*** Exercise input ***

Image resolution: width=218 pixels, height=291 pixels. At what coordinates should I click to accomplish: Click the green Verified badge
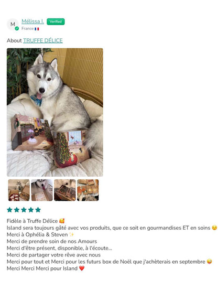(x=56, y=21)
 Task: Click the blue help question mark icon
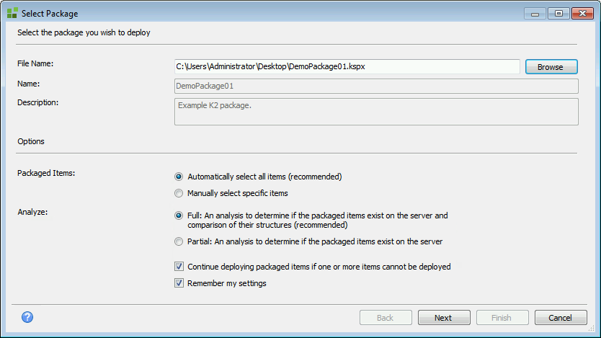click(28, 317)
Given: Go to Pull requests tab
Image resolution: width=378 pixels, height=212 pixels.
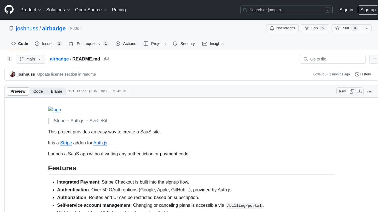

*** End of Exercise input ***

Exercise:
When you transcribe the lines above, keep every word exact but leave the pictures behind.

Problem solution:
Image resolution: width=218 pixels, height=291 pixels. At what coordinates should I click to accomplish: Click the green Verified badge
(x=56, y=21)
 Task: Click the blue help question mark icon
click(28, 317)
Given: Go to Pull requests tab
Image resolution: width=378 pixels, height=212 pixels.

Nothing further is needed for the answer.